Oui, ce sont des messages à envoyer même si l'on sait très bien que tous les matches sont importants. Sur les dernières saisons, on peut s'apercevoir qu'il ne suffit pas d'être premier de la saison régulière pour pouvoir être sur les Champs-Élysées. Le Mans a été champion en finissant cinquième. En 2005, Strasbourg avait terminé troisième. Jouer tous les matches quel que soit le classement de nos adversaires, c'est prépondérant, surtout dans notre Championnat, qui est quand même très particulier. Le Mans bat les gros puisqu'il a battu deux fois Roanne, nous a battus, a battu Nancy mais a également perdu contre Clermont et Paris. Il faut vraiment prendre tous les matches au sérieux.

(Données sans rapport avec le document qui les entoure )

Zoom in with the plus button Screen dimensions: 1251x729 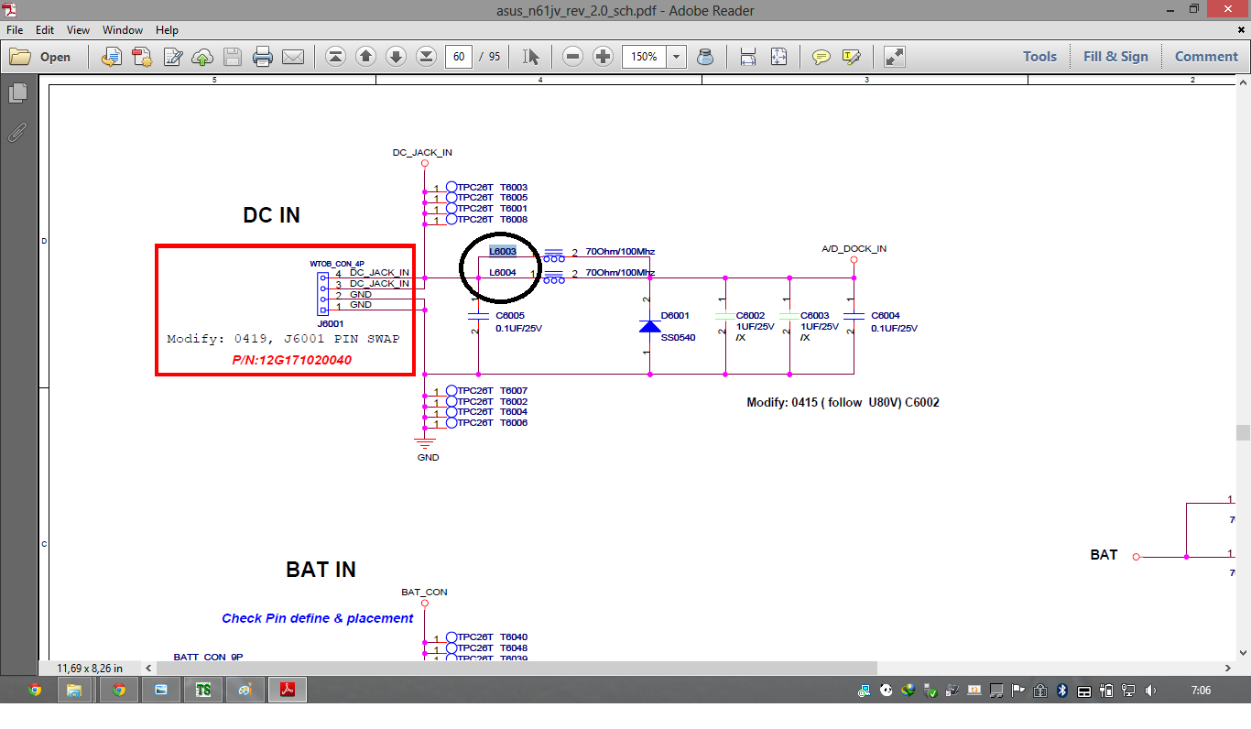click(603, 57)

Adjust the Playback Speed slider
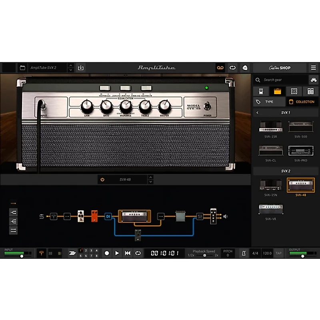[x=204, y=254]
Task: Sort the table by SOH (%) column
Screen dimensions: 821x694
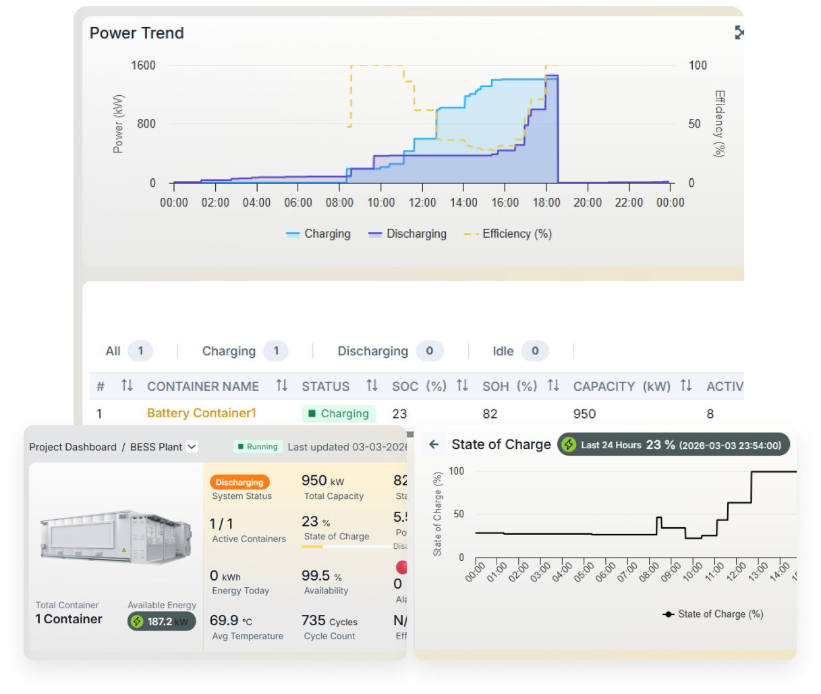Action: 553,385
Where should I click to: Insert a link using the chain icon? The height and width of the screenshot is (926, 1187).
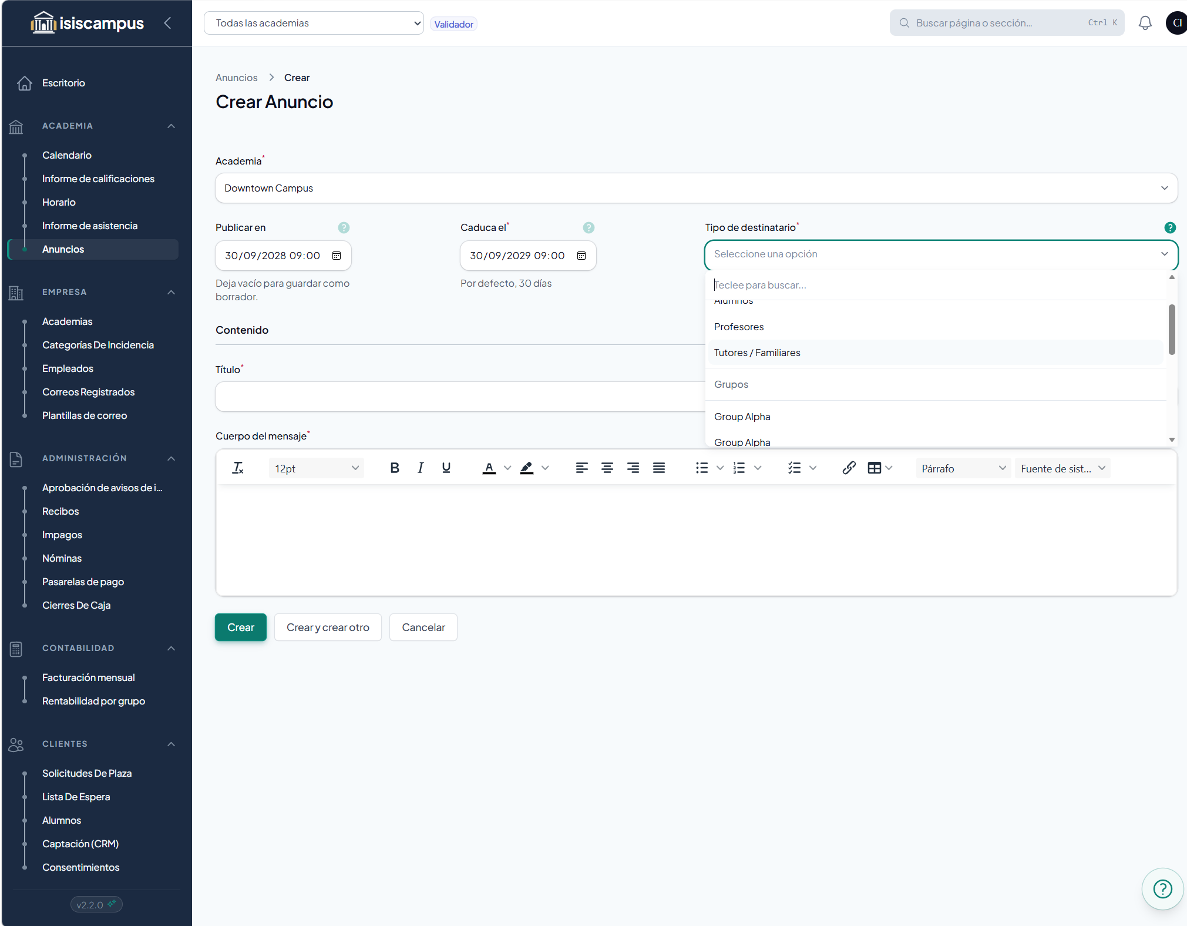tap(849, 468)
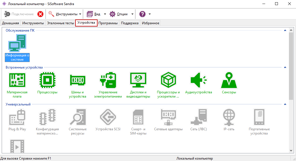This screenshot has height=161, width=296.
Task: Switch to the Программы tab
Action: point(108,23)
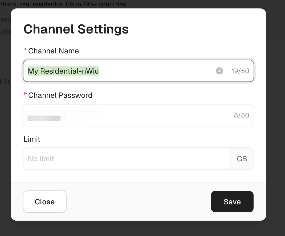Click the Channel Settings dialog title
The image size is (285, 236).
tap(76, 29)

Dans ce Championnat, on a effectivement le sentiment que tout le monde peut battre tout le monde. Qu'est-ce qui pourra faire la différence, selon vous, lors de cette fin de saison ?

On est en train d'entamer le huitième mois de vie en commun. Soit les joueurs n'attendent qu'une chose, c'est de ne plus vivre ensemble parce que l'atmosphère est trop pesante. Soit cette période est perçue comme le meilleur moment pour s'affirmer. Je pense que c'est ce qui est en train de se passer dans beaucoup d'équipes. Je fais référence notamment à celles qui n'ont pas brillé à la Semaine des As, et je mets l'ASVEL dans le lot. Que ce soit Nancy, Roanne, Le Mans ou nous, on a eu un hiver difficile puisqu'on jouait deux fois par semaine (en raison des Coupes d'Europe NDLR). Entre octobre et fin janvier, on ne s'est pas beaucoup entraîné, en tout cas pas suffisamment, parce que, sitôt le match terminé, on devait préparer le match suivant. Je crois que depuis la Semaine des As, on a pu se retourner un peu sur nous et retravailler dans le bon sens.

«De l'amertume par rapport au match aller»

La facile victoire en seizièmes de finale de la Coupe de France à Andrézieux (N1) vous a-t-elle permis de refaire le plein de confiance après votre revers au Havre ?

Après la défaite au Havre, on a surtout modifié la nature de l'entraînement. Pour se préparer à ces étapes difficiles, on a retravaillé physiquement pour reprendre l'entraînement un peu plus traditionnel cette semaine. On a également mis à profit la semaine dernière pour travailler au niveau énergétique.

Face au Mans, y aura-t-il un sentiment de revanche après la défaite concédée au match aller (83-69), où vous aviez craqué dans le dernier quart-temps ?

Ce n'est pas un sentiment de revanche par rapport à l'adversaire. Il faut trouver des ressorts pour chacun des matches. Nous avons surtout de l'amertume par rapport au match aller. Nous avions craqué dans les cinq dernières minutes. A la 35e, on est à 66-64, on commet deux, trois erreurs défensives qui ont permis au Mans de prendre confiance. On regrette que l'écart soit de quatorze points, un écart sans doute trop large pour pouvoir être comblé en vue de la différence particulière. Cette défaite est une source de motivation mais apprenons d'abord à gagner les matches avant de penser aux écarts.

Quelles sont, selon vous, les principales forces du MSB ?

Ils ont beaucoup d'atouts. Ils ont un solide jeu intérieur, ça c'est évident. C'est une équipe très athlétique qui s'appuie sur une défense qui laisse très peu d'espaces à son adversaire.

Quelles sont les qualités qui pourraient permettre à l'ASVEL version 2007-2008 de rejoindre sa glorieuse devancière, championne de France en 2002 ?

La constance. Elle nous fait défaut pour l'instant. Sur un même match ou sur un ensemble de matches, nous présentons malheureusement quelquefois des visages assez différents. Nous avons un réel besoin de constance.»